### Passage to read
And as pastor, they’re also the leader of the congregation. That’s a lot of jobs to put on one person, and it’s no wonder that so many Christian groups struggle with finding people who can really do all these things.
One of the things that we don’t talk about is teaching. In most other religions, those who are worship leaders are also teachers of that faith. Our teaching is more decentralized, more squishy. Frequently, students are asked to teach as part of their training – learning how to teach by example, and learning more about their subjects as they teach. Even when our working group teaches, we learn at festivals and at events and go to individual workshops and read books and websites – so many incoming sources of information!
And teaching is one of the things I’ve done a lot of over the years. It’s become a focus of mine over the last few, because I so often feel that those formalized learning opportunities are missing as we Pagan folk become less centralized and more and more solitary with occasional group rituals.
It’s one of the reasons I’m opening Lady Arianrhod’s Magical Academy – teaching is a passion of mine, and while there’s lots of good information out there if you google, you have to sort through and figure out what’s credible (just today, someone asked about runes in one of the groups I’m in, complaining that different sources say different things, and how do they figure it out?)
So, head on over, check out the classes currently available, and consider our introductory offer – I’ll likely do a sale for a year’s worth of membership later this year. There are more offerings coming for members too, which will not be released as separate courses.
This is my focus this year – the Academy and the Magical Moms Club – so let’s make 2019 a great year!
[1] Which is not to detract from the ULC, mind you – they serve an important role, and now that the circle that initiated me as a high priestess, capable of running a circle, and capable of legally acting as clergy no longer exists, I have an ordination from them to help manage the state’s requirements.

[Entries on target coordinates]
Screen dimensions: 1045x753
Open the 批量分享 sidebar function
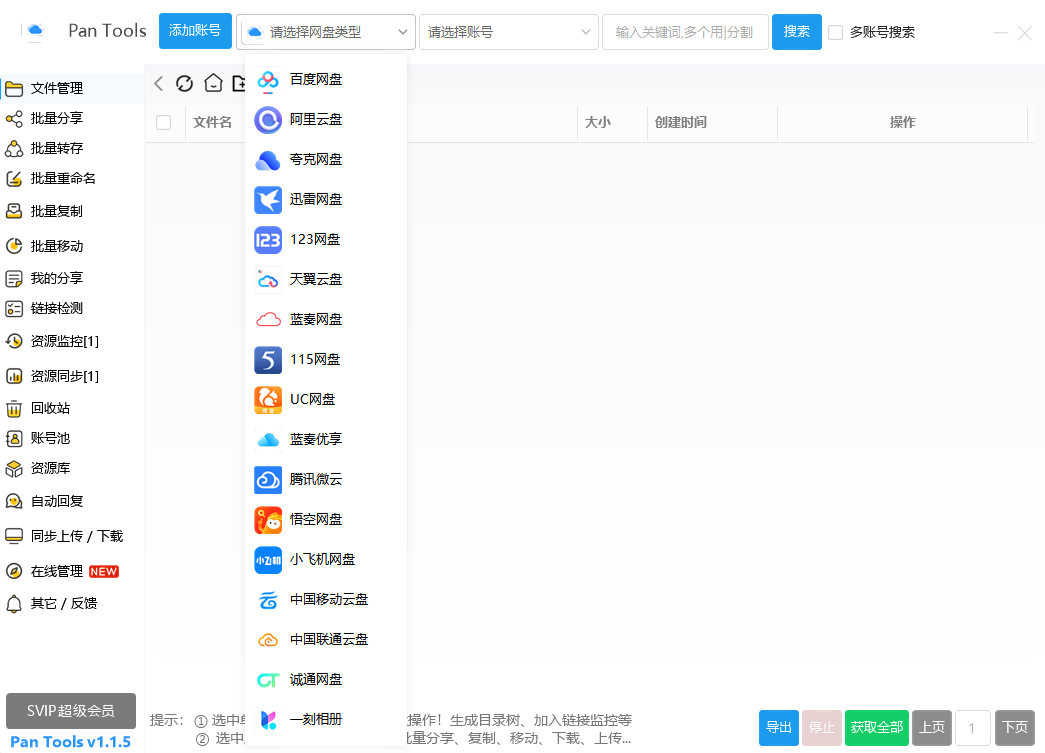click(57, 118)
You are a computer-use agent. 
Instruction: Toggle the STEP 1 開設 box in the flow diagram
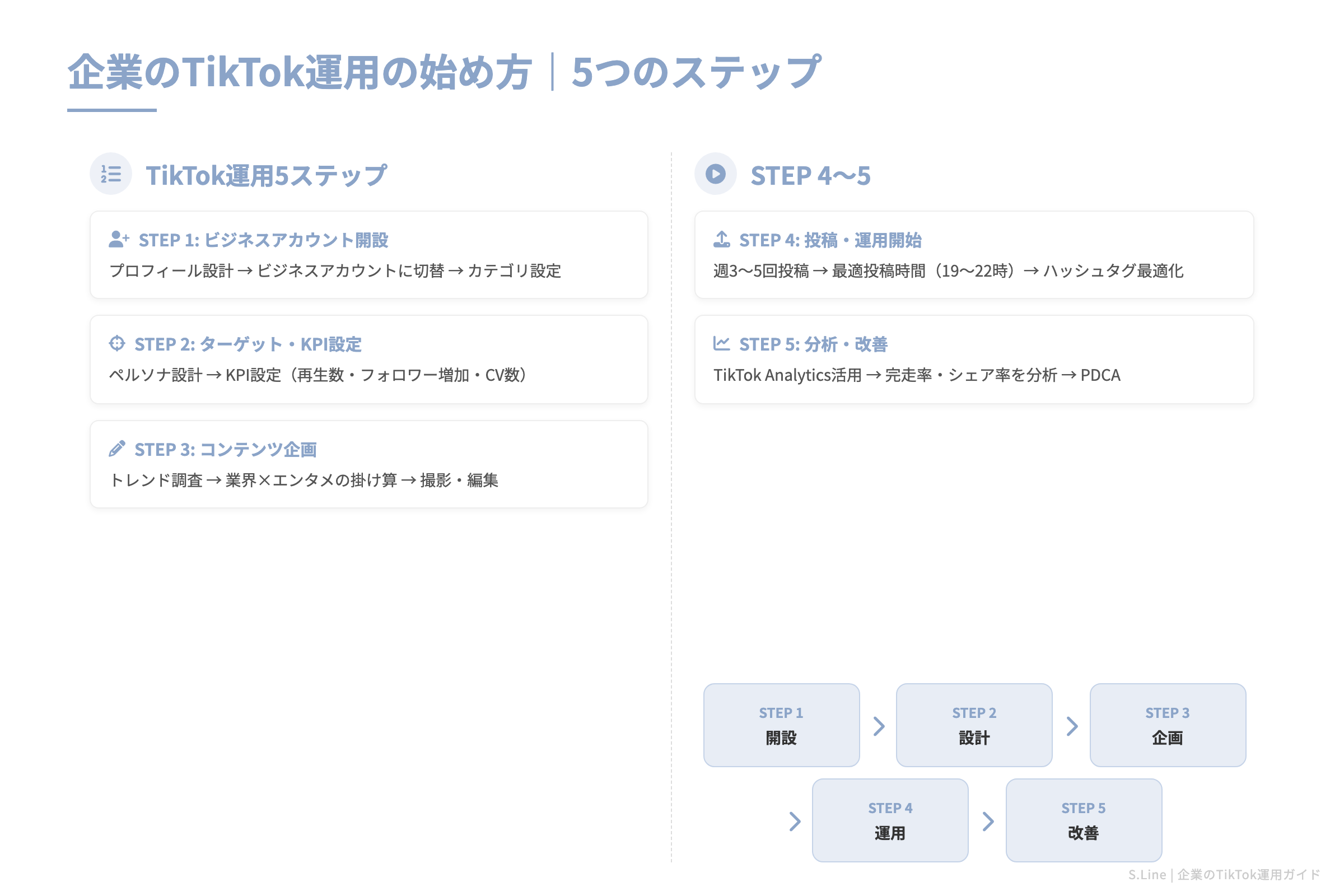point(782,725)
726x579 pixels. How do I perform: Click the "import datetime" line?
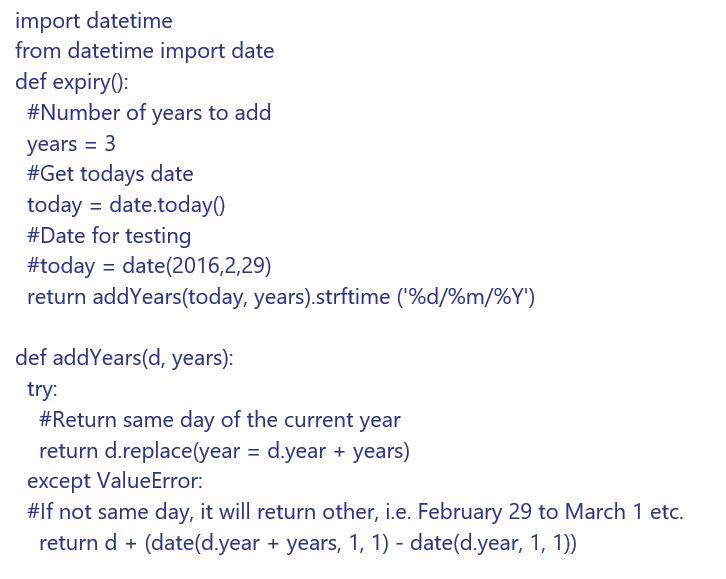(x=94, y=21)
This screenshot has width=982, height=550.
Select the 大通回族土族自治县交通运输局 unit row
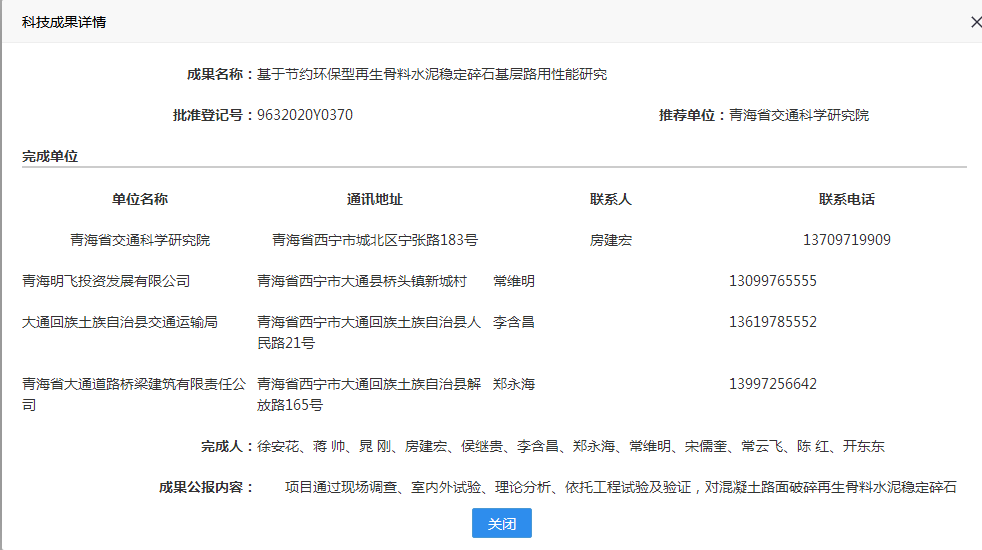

### Exercise tasks
a) List every place or source that the passage on Pagan teaching says the working group learns from, even while it teaches.
b) Write out the passage on Pagan teaching starting with "So, head on" and going on through "the state’s requirements.".

### Solutions for each task
a)
festivals
events
individual workshops
books
websites

b)
So, head on over, check out the classes currently available, and consider our introductory offer – I’ll likely do a sale for a year’s worth of membership later this year. There are more offerings coming for members too, which will not be released as separate courses.
This is my focus this year – the Academy and the Magical Moms Club – so let’s make 2019 a great year!
[1] Which is not to detract from the ULC, mind you – they serve an important role, and now that the circle that initiated me as a high priestess, capable of running a circle, and capable of legally acting as clergy no longer exists, I have an ordination from them to help manage the state’s requirements.